Proposed IPCC Bill a shameful step backwards in ensuring police accountability

Responding to the latest draft of the Independent Police Conduct Commission (IPCC) Bill 2020, Katrina Maliamauv, Executive Director of Amnesty International Malaysia said:

“The IPCC Bill is gravely concerning because it is merely a watered-down version of the previous IPCMC Bill which was already flawed.”

“The proposed IPCC does not have adequate powers to conduct full and thorough investigations or to take sufficient action against police officers found to have committed misconduct. The “independence” of this proposed commission is also deeply compromised. If this commission cannot ensure effective oversight of the police, then it will fail in serving its ultimate purpose.

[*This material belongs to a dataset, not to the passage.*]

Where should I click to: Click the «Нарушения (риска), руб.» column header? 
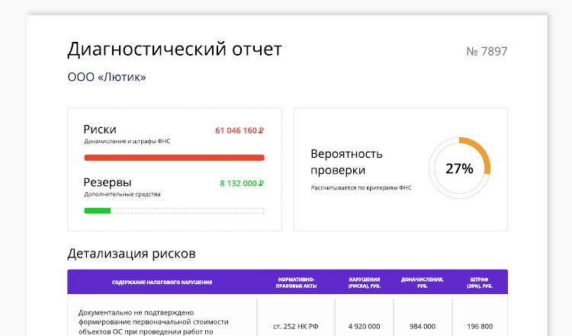(x=364, y=282)
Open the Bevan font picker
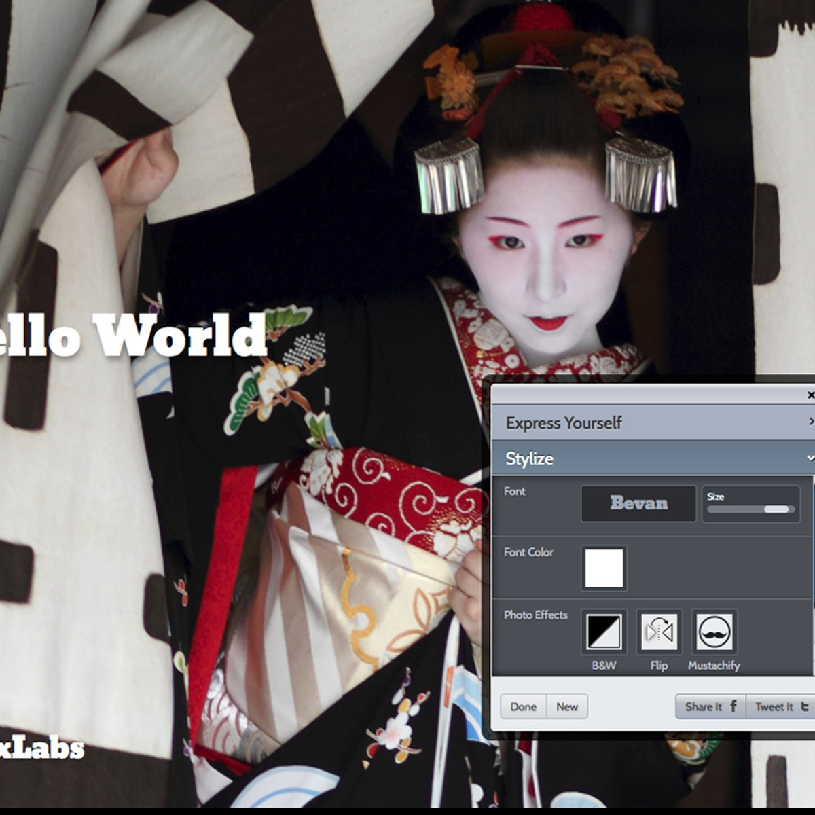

“Malaysians deserve a police commission that balances the powers of law enforcement officials and ensures that individual police officers, as well as the police agency in general, respect the rule of law. At a time when police brutality has taken the forefront of international discussion, it is regretful that the authorities are so reluctant to table a Bill that would hold the police to account for abuse.

“The police are not exempt from upholding human rights standards. We urge the government to take its obligation to end police abuses seriously, by amending this bill and upholding the recommendations by the Royal Commission for a robust, independent police complaints and misconduct commission.”


The Independent Police Complaints and Misconduct Commission (IPCMC) was first proposed by the 2004 Royal Commission of Inquiry to Enhance the Operation and Management of the Royal Malaysian Police.

In July 2019 a draft bill was tabled in Parliament. Civil society organisations, including Amnesty International, criticised the bill for granting insufficient powers and independence to ensure its effectiveness.

The bill was then tabled with 24 amendments for the second reading in October 2019 before being referred for further review to the parliamentary special select committee, which reportedly made 12 additional amendments. Unfortunately, the Pakatan Harapan administration postponed the planned December tabling of this amended bill and the coalition collapsed at the end of February 2020.

SUHAKAM previously implicated the police in the enforced disappearances of Pastor Raymond Koh and Amri Che Mat, but no action has been taken against the alleged perpetrators.

Other human rights organisations, including the government-founded National Commission of Human Rights (SUAHAKAM), SUARAM, and Human Rights Watch, have also expressed disappointment at the contents of the IPCC Bill, expressing alarm that the proposed IPCC could be even more ineffective than the current Enforcement Agency Integrity Commission (EAIC).